(Data for processing begins)

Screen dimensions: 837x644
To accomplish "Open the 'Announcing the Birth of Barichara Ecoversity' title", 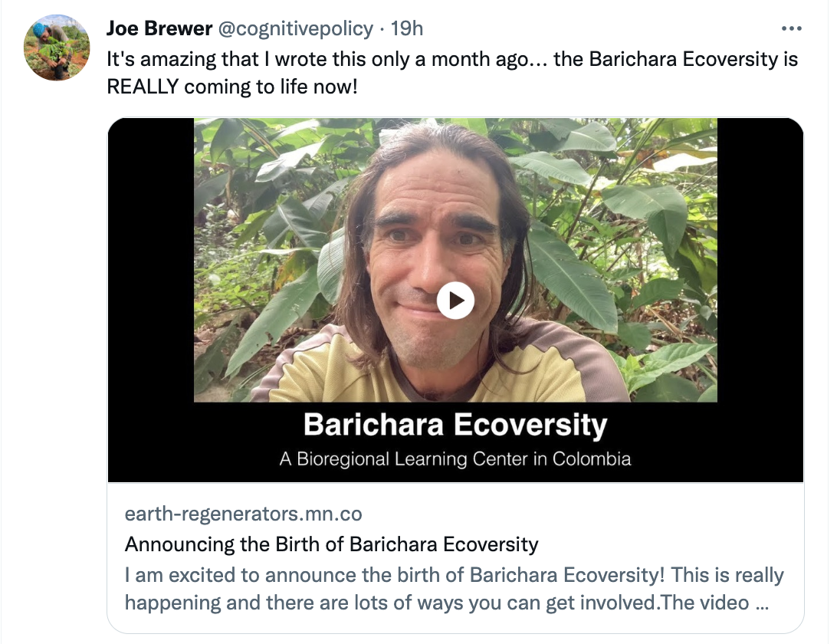I will (331, 544).
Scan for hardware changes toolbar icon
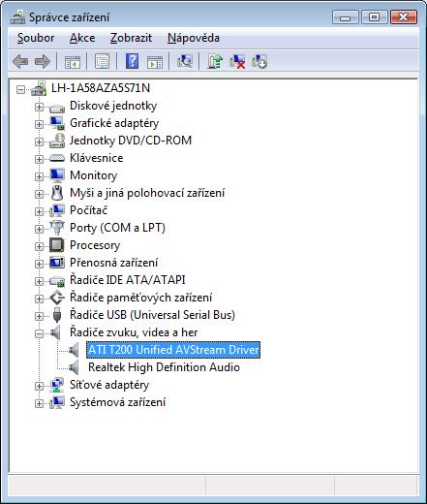 pyautogui.click(x=185, y=61)
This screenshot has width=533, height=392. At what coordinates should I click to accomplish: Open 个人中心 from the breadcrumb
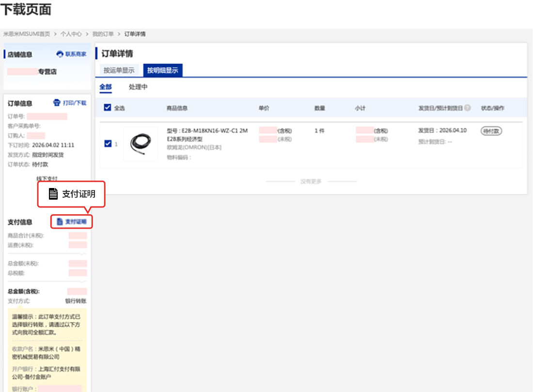[71, 34]
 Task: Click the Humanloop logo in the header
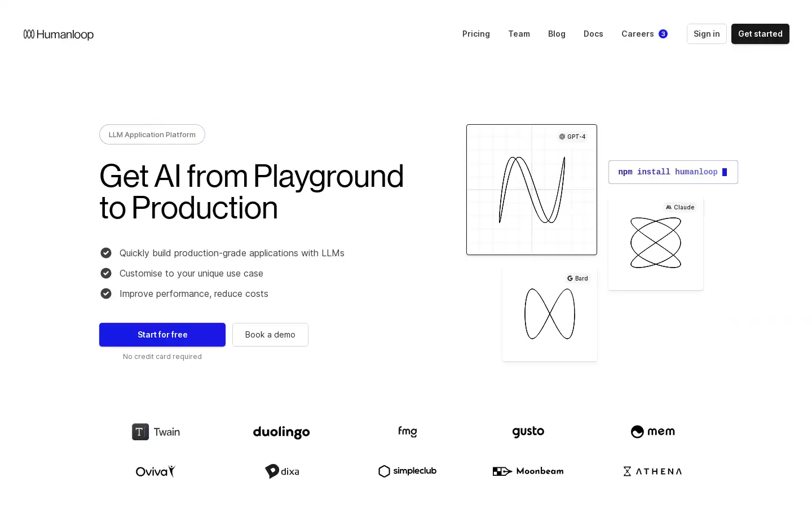(x=59, y=34)
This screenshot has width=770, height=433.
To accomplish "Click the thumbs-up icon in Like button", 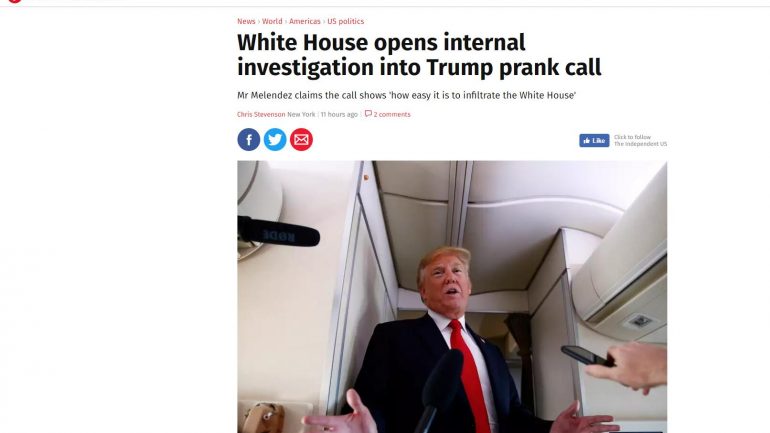I will 587,141.
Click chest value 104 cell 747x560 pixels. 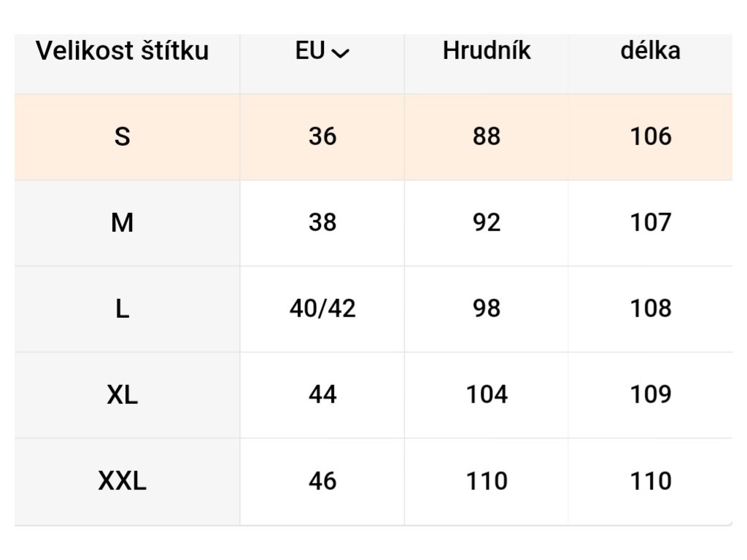(x=487, y=394)
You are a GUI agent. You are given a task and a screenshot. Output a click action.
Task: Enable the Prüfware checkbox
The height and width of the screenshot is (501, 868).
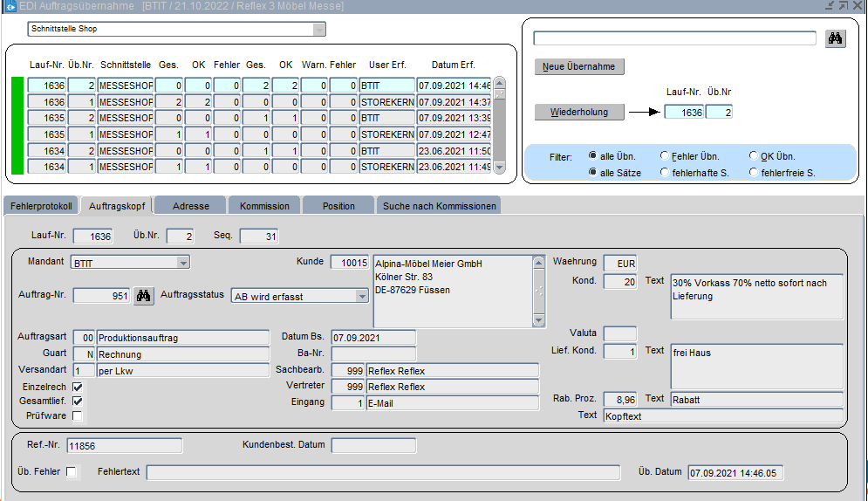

(Data for processing ends)

What needs to be done: Begin at the line containing "Task: Enable the Prüfware checkbox" and extract every line through the end of the records, inclusive, exactly and only; omit pictures.

Output of the exercise:
Task: Enable the Prüfware checkbox
The height and width of the screenshot is (501, 868).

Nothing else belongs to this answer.